So sure of this was he that he stepped boldly from the canyon's end. He knew before he looked that he would see only more of the same desolation. And his mind was filled equally with anger and disappointment.
omething was opposing him! Something had come into their camp—had killed old Riley. And he, Rawson, had been so sure he would find traces here that would allow him to give that opposing force a name....
He stared out from the rocky cleft into a sun-blasted pit.
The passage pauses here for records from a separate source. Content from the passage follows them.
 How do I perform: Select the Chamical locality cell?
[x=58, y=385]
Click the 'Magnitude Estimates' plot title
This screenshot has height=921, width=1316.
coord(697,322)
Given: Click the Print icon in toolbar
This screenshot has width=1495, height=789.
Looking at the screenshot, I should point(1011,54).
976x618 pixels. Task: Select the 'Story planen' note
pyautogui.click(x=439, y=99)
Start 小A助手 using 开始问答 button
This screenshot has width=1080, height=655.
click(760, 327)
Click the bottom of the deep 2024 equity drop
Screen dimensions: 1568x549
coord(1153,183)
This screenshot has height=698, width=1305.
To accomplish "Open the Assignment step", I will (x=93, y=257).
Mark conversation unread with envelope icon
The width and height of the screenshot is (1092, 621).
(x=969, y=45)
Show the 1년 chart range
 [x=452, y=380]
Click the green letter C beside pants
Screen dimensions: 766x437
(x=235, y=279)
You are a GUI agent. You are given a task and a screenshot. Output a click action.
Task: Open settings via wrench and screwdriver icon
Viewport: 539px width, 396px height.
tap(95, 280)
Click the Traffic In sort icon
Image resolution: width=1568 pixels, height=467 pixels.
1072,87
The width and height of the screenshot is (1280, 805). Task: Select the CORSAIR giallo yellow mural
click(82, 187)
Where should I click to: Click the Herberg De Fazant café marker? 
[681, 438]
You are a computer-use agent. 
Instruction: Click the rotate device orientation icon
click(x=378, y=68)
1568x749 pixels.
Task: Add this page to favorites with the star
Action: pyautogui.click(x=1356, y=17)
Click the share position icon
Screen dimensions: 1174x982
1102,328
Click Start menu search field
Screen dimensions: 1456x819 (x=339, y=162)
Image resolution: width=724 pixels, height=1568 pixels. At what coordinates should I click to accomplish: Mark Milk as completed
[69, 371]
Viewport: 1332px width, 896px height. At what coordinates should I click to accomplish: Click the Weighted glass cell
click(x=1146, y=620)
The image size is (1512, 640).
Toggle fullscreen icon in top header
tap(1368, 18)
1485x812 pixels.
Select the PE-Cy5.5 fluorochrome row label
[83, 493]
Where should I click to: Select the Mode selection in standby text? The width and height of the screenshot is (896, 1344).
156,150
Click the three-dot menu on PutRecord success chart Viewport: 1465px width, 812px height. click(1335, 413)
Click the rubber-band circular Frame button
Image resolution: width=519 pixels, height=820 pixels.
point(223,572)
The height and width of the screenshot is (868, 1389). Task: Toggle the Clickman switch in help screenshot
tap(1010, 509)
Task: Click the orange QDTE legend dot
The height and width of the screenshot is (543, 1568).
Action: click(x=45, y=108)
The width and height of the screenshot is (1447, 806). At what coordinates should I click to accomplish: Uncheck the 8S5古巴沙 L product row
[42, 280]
Already the rising sun was pouring its energy ever the jagged rim of bleak rocks and down into the vast throat, choked and filled with ash.
It sloped gently from all sides, the gray-brown powder that had been coughed from within the earth. It made a floor where Rawson could have walked with safety. But he did not go on.
"Damn it!" he said with sudden savagery. "What a fool I was to think of finding anyone here. Who would ever pick out a spot like this for a base of operations?"
He stared angrily at the floor of ash, at the black, outcropping masses of tufa. He was angry with himself, angry and baffled and tired from his climb. Far down in the vast, shallow pit blazing sunlight glinted from massive blocks whose sides were mirror-smooth. A whirl of wind eddied there for a moment and lifted the dust into a vertical gray column—the only sign of motion in the whole desolate scene. Rawson turned and tramped back toward the long hot descent to the floor of the Basin.